Autor Wiadomość
kojek
PostWysłany: Sob 11:07, 29 Lis 2014    Temat postu:

Witam mam lc4 z 99 roku po nie calym sezonie urwal sie rozrzad ktory zrobil ze tylko kartery zostaly kupiles silnik z 2005 wszystko jest ok procz tego ze jak dodaje nagle gaz to go dlawi a potem przyspiesza
sztamgres
PostWysłany: Pon 10:03, 18 Sie 2014    Temat postu:

wiem o którym pierscieniu mówisz ale nie o ten mi chodzi blizej popychaczy zaworowych jest ten pierscień osadzony na takich niby kołeczkach.a może się ktos orientuje czy koła zebate rozrzadu slizg i napinacz beda pasować od 400?? bo w poprzednim silniku jaki miałem w tym motorze wymienialem to na nowe. łańcuszek wiem ze nie bedzie pasował bo bedzie za krótki
żółf
PostWysłany: Pią 14:30, 15 Sie 2014    Temat postu:

Żeby w lc4 przeskoczył rozrząd to musi być okrutnie luźny, sprężynka napinacza wytrzepana na maxa, a ślizgi zjechane jak koń po westernie. Po czymś takim wiedz, że masz cały napęd rozrządu do wymiany, łańcuszek, sprężynka napinacza i ślizgi. Do kontroli koła zębate
lukasik14
PostWysłany: Pią 12:18, 15 Sie 2014    Temat postu:

Kolego ten pierścień trzyma łożysko żeby sie nie przesuwało w stronę koła zębatego.
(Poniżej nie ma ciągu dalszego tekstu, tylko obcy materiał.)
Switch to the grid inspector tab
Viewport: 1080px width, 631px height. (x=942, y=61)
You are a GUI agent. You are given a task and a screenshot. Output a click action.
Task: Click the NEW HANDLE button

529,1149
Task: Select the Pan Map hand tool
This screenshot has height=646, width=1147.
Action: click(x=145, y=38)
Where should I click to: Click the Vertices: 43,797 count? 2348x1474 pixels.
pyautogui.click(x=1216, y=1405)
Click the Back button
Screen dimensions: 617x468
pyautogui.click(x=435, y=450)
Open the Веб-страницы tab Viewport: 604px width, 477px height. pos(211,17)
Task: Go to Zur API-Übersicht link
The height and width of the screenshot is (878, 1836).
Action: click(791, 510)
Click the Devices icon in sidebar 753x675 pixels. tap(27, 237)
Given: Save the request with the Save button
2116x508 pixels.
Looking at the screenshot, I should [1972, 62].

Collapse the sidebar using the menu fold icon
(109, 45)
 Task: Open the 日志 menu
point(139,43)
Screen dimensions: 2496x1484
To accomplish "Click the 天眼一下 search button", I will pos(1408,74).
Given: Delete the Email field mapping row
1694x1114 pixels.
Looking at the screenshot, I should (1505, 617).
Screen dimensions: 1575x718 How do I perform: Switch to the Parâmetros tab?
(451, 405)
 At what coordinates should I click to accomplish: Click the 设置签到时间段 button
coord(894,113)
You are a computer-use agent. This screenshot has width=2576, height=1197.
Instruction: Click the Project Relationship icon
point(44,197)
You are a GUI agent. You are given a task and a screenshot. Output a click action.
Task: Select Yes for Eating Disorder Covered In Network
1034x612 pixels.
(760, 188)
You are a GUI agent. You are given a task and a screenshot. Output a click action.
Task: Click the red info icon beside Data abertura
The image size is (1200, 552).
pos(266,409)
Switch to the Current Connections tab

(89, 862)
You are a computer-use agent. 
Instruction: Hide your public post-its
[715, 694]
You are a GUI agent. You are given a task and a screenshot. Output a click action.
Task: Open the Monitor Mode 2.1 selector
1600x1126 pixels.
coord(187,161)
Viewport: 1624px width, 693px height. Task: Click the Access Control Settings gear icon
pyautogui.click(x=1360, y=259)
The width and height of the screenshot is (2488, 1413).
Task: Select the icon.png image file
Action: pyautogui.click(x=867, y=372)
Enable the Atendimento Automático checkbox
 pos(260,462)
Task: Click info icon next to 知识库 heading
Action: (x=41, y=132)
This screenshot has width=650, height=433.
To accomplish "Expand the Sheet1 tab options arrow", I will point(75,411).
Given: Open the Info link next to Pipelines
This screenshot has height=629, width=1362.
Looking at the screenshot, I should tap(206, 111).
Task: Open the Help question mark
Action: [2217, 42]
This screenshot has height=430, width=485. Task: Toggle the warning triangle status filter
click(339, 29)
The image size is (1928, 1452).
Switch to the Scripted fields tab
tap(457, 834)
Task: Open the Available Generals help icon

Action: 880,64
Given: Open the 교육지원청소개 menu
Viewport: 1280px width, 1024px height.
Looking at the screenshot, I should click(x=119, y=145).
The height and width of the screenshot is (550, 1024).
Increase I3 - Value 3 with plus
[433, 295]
Wsadź go tak jak był wcześniej
sztamgres
PostWysłany: Pią 11:54, 15 Sie 2014    Temat postu:

tez sie dziwie ale wszystko jest ok po ustawieniu od strzalu zapalil . moze ktos powie do czego tenpierscien na wałku rozrzadu bo go wywalilem i wydaje mi sie ze bardziej słychac zawory
pawciak12
PostWysłany: Śro 23:33, 13 Sie 2014    Temat postu:

to dziwne ze ci zaworów nie połamało skoro jezdziłes ze zle ustawionym rozrzadem...
sztamgres
PostWysłany: Śro 21:29, 13 Sie 2014    Temat postu:

łancuszek w połowie naciągu do końca jeszcze 5 zabków. wczesniej strzelał w komin przy odpuszczaniu gazu wiec juz podejrzewam ze wczesniej był przestawiony. poprzedni mechanik zle złozył i przestawił o jeden zabek teraz przeskoczył o nastepny i taki efekt.
mam jeszcze pytanie odnosnie walka rozrzadu , przy zębatce jest tam takie cos jakby pierscien i strasznie chałasuje i ma luz co to takiego jest
Rysiek24
PostWysłany: Śro 19:59, 13 Sie 2014    Temat postu:

dwa zabki to sporo , lancuszek nie jest luzny ?
szaman108
PostWysłany: Wto 23:17, 12 Sie 2014    Temat postu:

Witam
A wcześniej coś robiłeś przy rozrządzie czy po prostu wyszło to z jazdy.
sztamgres
PostWysłany: Wto 22:33, 12 Sie 2014    Temat postu:

no niestety nikt mi nie powiedział co może byc . walczylem sam i dlatego mówie dla potomnych ze miałem problem w postaci przestawionego rozrzadu
. tylko pytanie czemu o az dwa ząbki
sztamgres
PostWysłany: Śro 11:38, 06 Sie 2014    Temat postu: 620 nie chce wejśc na obroty

mam taki problem ostatnio jezdziłem swoja 620 i w czasie jazdy zaczął mi sie dusic i zgasł. Stanąłem pokopałem chwile i odpalił ale tylko wszedł na wolne obroty i koniec przy dodaniu gazu dławi sie i gasnie. Pierwsza moja mysl była taka ze mi sie gaznik delorto 40 gdziś się przytkal. zapchałem do garazu przeczysciłem i dalej jest to samo na poczatku odpalić nie chciał ale teraz pali od strzału pochodzi 5 sekund i gasnie o wyszszych obrotach nie ma mowy.. Wiec teraz kierunkuje się czy to moglo pasc Sem??? ewentualnie jaka przyczyna tego moze byc.